Each of the four blocks began with the presentation of 8 warm-up trials that were identical to the actual trials, consisting of the 8 experimental digits in a random order. These warm-up trials were not included in the analyses, and were used by the experimenter to ensure that the participants were responding as quickly and as accurately as possible. If the experimenter noticed that the participant responded too slowly or inaccurately during these warm-up trials, he/she briefly reminded the participant of the instructions. After these warm-up trials, each of the 8 experimental digits was presented 20 times, resulting in a total of 160 trials per block, randomized within each block.
2.2. Comparison task
The design of the comparison task was identical to the design of the parity task, with four blocks comprising a total of 640 experimental trials. The only difference from the parity task was the instructions. Participants were asked to decide as quickly and accurately as possible whether the presented digit was more or less than 5 by pressing the left or right response button with the corresponding index finger. The order of the assignment between the responses and the buttons was counterbalanced across participants and across the two groups defined by the parity task button-mapping orders (Table 1).
Table 1. Experimental design. Each session began with a parity task, followed by a comparison task (Session1), or two mental rotation tasks (Session2).
Order 1 | Session 1 | Parity-Order 1 | Comparison-Order 1 | |
Session 2 | Parity-Order 1 | MR1 | MR2 | |
Order 2 | Session 1 | Parity-Order 1 | Comparison-Order 2 | |
Session 2 | Parity-Order 1 | MR2 | MR1 | |
Order 3 | Session 1 | Parity-Order 2 | Comparison-Order 1 | |
Session 2 | Parity-Order 2 | MR1 | MR2 | |
Order 4 | Session 1 | Parity-Order 2 | Comparison-Order 2 | |
Session 2 | Parity-Order 2 | MR2 | MR1 |
2.3. 3D Mental Rotation task
This task was adapted from the Vanderberg rotation test [30]. The objects used as stimuli were 3D block designs used by Shepard and Metzler [31]. In our task, we selected 30 pairs of 3D block designs from the Vanderberg rotation test. Half of the stimuli consisted of matching pairs (same objects differing by a rotation around the Y axis) the other half consisted of non-matching pairs (one object and its rotated mirror image). One point was given for each correctly answered pair, resulting in a maximum 3D mental rotation score of 30.
Each trial consisted of a 1 sec fixation point, followed by the presentation of the pair of objects, which remained on the screen until the participant indicated their response by pressing one of the two buttons on the response box (the right button was always assigned to the “matching” response). Although no maximum duration was imposed, the participants were instructed to respond as quickly and accurately as possible. A practice trial containing one example of a non-matching pair of objects was presented prior to the 30 experimental trials. Feedback was given and in the case of an incorrect answer, the same trial was presented again, and the participants were invited to look at the two pictures again to understand why the two objects were different. This 3D mental rotation task allowed us to obtain a general score of visuospatial processing for each participant, and to detect possible outliers in the group of participants with respect to visuospatial abilities.

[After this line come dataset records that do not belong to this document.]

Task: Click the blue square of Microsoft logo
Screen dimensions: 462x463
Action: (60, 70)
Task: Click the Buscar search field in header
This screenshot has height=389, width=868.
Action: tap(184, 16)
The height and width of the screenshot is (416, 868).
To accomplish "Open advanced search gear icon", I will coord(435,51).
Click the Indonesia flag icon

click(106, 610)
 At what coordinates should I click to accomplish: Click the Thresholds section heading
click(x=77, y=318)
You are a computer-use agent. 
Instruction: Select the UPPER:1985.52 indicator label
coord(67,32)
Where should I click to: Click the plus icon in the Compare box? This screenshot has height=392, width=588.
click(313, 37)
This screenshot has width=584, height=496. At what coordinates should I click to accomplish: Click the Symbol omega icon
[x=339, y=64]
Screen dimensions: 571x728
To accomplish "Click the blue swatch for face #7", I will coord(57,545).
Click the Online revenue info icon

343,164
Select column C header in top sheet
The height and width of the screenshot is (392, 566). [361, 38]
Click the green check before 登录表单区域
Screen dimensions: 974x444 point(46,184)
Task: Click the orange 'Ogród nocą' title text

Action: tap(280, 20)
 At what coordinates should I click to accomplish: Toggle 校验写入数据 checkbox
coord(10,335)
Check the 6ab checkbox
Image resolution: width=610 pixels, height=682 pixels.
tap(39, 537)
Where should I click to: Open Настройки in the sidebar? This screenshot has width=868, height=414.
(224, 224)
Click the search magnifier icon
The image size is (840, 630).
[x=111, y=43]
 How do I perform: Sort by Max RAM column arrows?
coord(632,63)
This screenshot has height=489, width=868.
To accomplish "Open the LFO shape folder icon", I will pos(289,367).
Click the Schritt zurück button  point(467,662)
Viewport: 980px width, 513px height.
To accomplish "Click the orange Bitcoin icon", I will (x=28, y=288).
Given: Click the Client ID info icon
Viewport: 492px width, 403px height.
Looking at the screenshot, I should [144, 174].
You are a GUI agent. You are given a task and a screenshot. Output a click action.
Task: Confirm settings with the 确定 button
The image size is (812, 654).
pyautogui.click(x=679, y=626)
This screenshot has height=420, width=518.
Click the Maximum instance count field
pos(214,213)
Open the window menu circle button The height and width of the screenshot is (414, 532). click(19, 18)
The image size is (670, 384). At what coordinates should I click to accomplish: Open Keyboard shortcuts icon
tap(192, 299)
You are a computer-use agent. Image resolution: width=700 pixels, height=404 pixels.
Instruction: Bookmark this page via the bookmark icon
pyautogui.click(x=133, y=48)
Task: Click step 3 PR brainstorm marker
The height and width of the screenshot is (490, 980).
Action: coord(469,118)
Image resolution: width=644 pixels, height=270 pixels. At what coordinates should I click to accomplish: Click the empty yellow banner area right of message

2.4. 2D Mental Rotation task
This 2D mental rotation task was adapted from Cooper and Shepard [32]. Participants were asked to judge whether a presented stimulus was a letter or a mirror image of a letter by pressing one of the two response buttons used in the other tasks described above. The experiment was divided into 4 blocks. Only one letter was used within each block. The letters F, G and R were used for the experimental blocks, the letter L was used during the first block for practice. The letters and their mirror images were rotated at 6 different angles (0, 60, 120, 180, 240 or 300 degrees). Each stimulus was presented twice in a random order within a block, resulting in 72 experimental trials. During the practice block, each stimulus was presented once (12 practice trials). Each trial began with the presentation of a fixation point for 500 ms, followed by the presentation of the stimulus, which lasted until participants responded. The right response button was always assigned to the “letter” response and the left button to the “mirror image” response. The presentation of the stimulus was followed either by a 1s feedback screen showing accuracy during the practice trials, or by a 500 ms blank screen during the experimental trials. Before each block, participants were presented with an instruction screen on which they could see an example of the upright letter and its mirror image.
3. Material and Procedure
Participants took part in two one-hour experimental sessions, separated by 14 days (+/−3 days depending on participants' availability). The four different tasks were programmed using Paradigm software (Perception Research Systems) on a Dell 3.33 GHz 32-bit personal computer, equipped with a 21” screen. The Psychology Research Tools (PST) response box was used for response collection.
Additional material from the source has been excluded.